━━━ 抽出テキスト ━━━
しろみ茂平の話

郷土史を中心にした雑記

ボール井原

2020年08月24日 | 昭和41年~50年

ニュー井原新聞・縮小版 昭和45年3月11日


「ボール井原」が発足


株式会社「ボール井原」の設立総会は、昭和45年3月9日井原商工会議所会議室で開かれた。
同会社は遊技場、ボーリング場、食堂喫茶の業務を行う。

井笠鉄道井原駅舎跡に建設される、井笠バスのターミナル二階に、ボーリング場「ボール井原」を開設する。
ボール井原は、約400坪の二階一面に18レーンのボーリング設備を施す。

最近では、商店にお顧客に対するサービスにまでとりいれられるほど、
折角招待した顧客を福山、笠岡方面にまで連れ出さねばならぬという。
━━━
短い課題 A: ボール井原の記事のうち、「株式会社「ボール井原」の設立」から「折角招待した顧客を福山、笠岡方面にまで連れ出さねばならぬという。」までの部分を、一字も変えずに書き写してください。
短い課題 B: ボール井原の記事を、最後の文のあとから書き継ぐこと。
あとに続く一覧は使わなくてよい。
━━━ データセット抜粋 ━━━
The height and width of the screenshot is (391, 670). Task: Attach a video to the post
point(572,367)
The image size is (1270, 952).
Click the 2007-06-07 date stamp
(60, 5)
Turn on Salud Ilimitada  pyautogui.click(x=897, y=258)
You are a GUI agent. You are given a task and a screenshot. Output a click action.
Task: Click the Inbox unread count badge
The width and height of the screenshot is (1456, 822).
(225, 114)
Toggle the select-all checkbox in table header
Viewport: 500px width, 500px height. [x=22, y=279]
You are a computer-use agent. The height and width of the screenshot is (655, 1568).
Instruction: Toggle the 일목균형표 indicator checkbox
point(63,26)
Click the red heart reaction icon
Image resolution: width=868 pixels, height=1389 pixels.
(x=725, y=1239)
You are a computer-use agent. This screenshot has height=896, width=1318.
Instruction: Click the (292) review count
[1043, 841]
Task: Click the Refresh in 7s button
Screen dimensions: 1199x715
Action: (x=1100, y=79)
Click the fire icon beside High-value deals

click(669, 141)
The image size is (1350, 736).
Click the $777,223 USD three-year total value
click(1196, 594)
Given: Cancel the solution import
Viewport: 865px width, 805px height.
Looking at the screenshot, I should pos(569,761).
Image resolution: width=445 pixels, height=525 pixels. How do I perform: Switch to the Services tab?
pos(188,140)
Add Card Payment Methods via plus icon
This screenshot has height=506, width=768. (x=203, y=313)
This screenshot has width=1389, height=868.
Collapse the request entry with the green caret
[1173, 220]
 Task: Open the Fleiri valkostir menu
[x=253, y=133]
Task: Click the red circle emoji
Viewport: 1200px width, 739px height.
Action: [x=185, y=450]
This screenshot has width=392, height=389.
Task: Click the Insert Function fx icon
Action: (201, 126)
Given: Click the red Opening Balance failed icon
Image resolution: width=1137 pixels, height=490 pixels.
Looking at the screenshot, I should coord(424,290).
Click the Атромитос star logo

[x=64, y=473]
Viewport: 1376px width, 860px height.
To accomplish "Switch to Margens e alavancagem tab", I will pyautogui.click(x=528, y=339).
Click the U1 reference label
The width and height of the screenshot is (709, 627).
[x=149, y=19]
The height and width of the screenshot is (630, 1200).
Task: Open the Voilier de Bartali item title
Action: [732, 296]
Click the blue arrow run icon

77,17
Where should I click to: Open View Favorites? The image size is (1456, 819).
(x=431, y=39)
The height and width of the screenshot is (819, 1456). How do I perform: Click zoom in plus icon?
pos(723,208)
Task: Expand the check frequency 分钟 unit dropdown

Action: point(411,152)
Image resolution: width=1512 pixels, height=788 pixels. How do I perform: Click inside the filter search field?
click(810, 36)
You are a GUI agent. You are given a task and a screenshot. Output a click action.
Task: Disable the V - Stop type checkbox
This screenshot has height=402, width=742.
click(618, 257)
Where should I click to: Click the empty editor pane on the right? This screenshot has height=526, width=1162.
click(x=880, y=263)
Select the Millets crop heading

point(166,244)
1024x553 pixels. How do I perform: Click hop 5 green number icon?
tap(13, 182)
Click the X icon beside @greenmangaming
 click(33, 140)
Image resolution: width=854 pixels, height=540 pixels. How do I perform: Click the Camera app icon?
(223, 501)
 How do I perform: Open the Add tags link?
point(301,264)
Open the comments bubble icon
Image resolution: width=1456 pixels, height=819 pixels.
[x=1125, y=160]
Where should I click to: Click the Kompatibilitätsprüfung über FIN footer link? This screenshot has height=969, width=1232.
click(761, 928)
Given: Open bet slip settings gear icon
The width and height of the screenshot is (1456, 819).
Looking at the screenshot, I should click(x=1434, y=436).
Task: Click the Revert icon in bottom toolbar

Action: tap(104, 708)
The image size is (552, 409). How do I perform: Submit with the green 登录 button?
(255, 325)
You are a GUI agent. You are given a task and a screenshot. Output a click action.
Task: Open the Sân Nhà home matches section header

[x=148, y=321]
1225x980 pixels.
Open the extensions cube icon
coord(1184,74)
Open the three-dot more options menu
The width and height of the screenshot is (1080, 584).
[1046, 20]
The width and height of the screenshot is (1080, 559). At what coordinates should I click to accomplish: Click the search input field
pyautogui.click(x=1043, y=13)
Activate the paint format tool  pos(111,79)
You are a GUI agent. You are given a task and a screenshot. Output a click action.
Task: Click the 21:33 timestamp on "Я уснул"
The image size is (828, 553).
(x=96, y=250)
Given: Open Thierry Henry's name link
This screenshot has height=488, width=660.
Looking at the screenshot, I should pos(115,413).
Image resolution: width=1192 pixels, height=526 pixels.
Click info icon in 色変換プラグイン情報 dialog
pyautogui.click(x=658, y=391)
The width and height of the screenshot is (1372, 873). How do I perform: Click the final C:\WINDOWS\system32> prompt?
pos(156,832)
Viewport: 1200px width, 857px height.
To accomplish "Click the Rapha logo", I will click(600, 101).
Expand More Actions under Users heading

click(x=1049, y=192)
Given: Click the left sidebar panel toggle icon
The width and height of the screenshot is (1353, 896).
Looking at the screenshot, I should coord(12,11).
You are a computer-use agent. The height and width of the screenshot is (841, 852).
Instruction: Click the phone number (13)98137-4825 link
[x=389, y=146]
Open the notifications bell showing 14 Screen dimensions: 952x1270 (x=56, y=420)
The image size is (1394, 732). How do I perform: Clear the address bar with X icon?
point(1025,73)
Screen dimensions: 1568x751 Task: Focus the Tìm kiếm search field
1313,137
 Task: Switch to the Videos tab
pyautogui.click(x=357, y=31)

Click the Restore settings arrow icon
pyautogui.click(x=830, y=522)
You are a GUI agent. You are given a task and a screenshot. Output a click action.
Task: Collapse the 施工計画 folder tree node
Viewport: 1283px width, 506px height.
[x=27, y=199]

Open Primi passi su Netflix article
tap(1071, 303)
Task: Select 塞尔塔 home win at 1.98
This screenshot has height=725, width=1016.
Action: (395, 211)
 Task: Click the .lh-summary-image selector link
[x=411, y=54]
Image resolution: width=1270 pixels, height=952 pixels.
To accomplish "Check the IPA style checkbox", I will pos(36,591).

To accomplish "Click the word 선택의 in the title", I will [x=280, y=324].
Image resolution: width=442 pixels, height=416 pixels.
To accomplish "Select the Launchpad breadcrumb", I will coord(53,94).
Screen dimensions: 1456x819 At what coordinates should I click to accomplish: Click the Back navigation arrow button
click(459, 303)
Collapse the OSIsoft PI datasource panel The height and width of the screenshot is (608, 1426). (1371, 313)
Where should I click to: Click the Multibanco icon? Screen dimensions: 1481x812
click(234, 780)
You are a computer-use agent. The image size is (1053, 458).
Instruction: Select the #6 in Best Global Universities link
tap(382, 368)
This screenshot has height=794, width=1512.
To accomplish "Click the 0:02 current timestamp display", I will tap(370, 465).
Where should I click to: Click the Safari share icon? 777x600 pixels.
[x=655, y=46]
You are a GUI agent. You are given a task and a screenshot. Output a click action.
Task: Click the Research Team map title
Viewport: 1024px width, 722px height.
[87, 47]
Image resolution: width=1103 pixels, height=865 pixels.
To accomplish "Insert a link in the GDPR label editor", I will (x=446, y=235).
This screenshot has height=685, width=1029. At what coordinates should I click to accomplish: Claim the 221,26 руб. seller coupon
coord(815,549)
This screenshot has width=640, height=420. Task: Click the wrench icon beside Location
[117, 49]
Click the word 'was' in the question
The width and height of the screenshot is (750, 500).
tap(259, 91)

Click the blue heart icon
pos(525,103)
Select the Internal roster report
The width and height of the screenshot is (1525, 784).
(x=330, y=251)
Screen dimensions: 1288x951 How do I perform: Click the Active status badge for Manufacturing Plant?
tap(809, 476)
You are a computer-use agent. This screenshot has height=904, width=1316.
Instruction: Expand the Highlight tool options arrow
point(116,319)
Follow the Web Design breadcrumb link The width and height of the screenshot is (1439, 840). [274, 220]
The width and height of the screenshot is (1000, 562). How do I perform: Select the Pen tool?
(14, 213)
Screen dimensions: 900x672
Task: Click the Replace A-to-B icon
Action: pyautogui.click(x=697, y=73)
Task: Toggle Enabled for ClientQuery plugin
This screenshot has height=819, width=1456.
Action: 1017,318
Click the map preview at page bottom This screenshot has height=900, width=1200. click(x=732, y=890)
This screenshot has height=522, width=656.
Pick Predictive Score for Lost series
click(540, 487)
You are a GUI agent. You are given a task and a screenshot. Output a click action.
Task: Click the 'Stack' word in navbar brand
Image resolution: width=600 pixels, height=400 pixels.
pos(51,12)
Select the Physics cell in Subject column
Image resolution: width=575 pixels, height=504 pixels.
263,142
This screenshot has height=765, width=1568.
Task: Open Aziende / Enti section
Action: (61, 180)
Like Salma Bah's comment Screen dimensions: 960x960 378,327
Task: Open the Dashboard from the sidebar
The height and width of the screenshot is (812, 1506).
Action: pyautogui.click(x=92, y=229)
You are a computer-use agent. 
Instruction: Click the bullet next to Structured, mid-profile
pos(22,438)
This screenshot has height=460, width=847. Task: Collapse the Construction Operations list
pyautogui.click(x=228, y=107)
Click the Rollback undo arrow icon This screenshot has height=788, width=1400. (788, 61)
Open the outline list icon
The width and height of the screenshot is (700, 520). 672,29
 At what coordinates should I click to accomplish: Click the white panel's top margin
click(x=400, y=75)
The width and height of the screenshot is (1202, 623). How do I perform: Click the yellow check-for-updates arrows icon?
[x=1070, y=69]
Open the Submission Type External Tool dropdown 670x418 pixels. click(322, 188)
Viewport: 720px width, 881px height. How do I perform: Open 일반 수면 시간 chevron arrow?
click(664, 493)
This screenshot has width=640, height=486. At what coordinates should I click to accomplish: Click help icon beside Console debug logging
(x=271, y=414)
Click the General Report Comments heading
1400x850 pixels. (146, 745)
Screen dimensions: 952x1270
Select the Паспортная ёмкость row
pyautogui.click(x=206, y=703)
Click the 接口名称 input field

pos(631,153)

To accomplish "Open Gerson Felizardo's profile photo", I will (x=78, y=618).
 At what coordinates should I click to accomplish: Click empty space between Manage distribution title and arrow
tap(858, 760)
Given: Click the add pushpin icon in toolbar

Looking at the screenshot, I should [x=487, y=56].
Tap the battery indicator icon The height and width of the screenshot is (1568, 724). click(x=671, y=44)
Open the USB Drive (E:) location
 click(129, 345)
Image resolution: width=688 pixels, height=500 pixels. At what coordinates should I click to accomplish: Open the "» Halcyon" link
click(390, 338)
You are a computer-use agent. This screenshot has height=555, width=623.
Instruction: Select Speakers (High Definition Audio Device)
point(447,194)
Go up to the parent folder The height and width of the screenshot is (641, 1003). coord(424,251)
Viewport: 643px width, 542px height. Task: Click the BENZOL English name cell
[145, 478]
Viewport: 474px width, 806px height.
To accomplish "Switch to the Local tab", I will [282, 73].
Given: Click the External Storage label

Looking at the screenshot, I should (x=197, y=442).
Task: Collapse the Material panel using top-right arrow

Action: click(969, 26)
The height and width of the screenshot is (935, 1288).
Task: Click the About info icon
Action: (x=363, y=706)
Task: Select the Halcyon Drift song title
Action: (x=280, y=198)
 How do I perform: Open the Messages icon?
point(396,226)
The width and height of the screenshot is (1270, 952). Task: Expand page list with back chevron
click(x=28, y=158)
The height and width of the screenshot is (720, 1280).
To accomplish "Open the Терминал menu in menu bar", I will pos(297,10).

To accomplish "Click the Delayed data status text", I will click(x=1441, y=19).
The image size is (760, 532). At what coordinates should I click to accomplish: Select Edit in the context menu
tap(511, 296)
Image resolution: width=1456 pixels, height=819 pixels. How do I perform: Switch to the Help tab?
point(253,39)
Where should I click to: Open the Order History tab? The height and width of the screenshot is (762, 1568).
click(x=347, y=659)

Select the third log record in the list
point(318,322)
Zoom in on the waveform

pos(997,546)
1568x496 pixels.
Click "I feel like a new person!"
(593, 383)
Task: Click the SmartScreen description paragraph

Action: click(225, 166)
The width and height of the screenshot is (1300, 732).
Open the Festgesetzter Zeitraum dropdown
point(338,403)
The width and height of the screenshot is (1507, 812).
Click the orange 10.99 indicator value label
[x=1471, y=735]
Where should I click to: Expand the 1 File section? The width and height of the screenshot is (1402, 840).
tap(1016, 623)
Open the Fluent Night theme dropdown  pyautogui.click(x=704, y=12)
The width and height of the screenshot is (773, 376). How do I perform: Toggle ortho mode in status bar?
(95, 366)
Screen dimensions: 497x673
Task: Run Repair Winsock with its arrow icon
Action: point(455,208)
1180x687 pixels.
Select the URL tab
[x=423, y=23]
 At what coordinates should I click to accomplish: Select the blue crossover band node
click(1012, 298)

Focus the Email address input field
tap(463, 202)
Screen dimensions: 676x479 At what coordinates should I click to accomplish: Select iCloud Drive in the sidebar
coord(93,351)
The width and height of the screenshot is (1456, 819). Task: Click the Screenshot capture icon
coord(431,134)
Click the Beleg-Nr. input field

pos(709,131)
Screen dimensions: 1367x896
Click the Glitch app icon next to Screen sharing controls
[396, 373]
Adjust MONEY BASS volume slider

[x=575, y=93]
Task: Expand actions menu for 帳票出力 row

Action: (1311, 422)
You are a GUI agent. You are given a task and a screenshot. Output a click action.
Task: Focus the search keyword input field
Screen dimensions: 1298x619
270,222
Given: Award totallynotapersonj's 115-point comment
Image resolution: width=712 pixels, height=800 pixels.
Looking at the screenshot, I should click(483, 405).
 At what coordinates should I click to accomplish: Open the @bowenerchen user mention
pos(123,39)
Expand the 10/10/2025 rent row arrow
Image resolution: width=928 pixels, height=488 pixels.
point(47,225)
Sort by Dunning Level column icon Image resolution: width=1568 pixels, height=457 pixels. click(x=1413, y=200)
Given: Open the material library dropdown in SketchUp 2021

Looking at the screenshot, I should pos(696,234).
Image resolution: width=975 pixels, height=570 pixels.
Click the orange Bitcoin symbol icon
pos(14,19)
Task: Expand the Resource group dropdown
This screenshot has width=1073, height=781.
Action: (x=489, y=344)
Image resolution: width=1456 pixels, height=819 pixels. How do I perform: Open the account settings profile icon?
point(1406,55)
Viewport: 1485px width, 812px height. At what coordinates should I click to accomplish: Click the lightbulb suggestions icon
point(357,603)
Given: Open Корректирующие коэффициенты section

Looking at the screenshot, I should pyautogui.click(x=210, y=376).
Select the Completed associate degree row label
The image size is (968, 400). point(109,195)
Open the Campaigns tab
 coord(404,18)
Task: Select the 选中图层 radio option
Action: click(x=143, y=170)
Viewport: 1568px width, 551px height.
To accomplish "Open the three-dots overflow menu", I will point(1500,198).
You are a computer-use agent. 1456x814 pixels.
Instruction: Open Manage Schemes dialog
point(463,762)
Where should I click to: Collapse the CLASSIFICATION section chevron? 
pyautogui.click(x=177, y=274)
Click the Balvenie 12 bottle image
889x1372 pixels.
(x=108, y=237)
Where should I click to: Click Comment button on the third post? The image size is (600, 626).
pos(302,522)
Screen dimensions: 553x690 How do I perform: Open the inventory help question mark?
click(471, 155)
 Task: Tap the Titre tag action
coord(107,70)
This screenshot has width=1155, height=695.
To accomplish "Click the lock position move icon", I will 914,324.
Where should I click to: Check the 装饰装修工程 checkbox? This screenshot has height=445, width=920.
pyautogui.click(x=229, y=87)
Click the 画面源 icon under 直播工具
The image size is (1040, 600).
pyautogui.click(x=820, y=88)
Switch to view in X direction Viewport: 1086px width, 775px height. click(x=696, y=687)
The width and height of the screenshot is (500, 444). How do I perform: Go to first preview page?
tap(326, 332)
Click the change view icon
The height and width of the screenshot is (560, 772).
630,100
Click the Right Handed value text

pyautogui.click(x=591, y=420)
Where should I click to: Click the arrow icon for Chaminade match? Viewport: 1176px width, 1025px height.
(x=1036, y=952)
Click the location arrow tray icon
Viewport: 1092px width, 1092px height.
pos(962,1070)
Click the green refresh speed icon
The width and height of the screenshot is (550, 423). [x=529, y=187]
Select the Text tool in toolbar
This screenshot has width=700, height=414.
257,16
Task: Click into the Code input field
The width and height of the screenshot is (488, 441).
━━━
課題の解答 A:
株式会社「ボール井原」の設立総会は、昭和45年3月9日井原商工会議所会議室で開かれた。
同会社は遊技場、ボーリング場、食堂喫茶の業務を行う。

井笠鉄道井原駅舎跡に建設される、井笠バスのターミナル二階に、ボーリング場「ボール井原」を開設する。
ボール井原は、約400坪の二階一面に18レーンのボーリング設備を施す。

最近では、商店にお顧客に対するサービスにまでとりいれられるほど、
折角招待した顧客を福山、笠岡方面にまで連れ出さねばならぬという。

課題の解答 B:
一人でも多くの客を集め、多く売りたいという商店街の悲願の現象を見せてきており、
こういった観点からみるとき「ボール井原」の出現は甚大な顧客の吸引力となるばかりか、勤労者、青年・婦人、
また一般市民にとっても、清潔で明るい、健康と娯楽のセンターになることが確実視せられている。





写真はボール井原の完成予想図であるが、正面は現在の駅前通りで、階下約400坪の半分がバス発着場、半分がボール井原駐車場。
鉄道は近い将来廃止の予定だが、廃止が決まるまでは駅舎もこの中に入る。


なお井笠鉄道では、引き続いてこの建物の北側に、現在の井原駅前通りに向けてショッピングセンターの建設を計画しており、両三年を出ずして面目を一新、
岡山市における”天満屋付近”を想はすいん賑の日も間近いわけである。

◎資本金4.000万円(井笠鉄道と地元有志の折半出資)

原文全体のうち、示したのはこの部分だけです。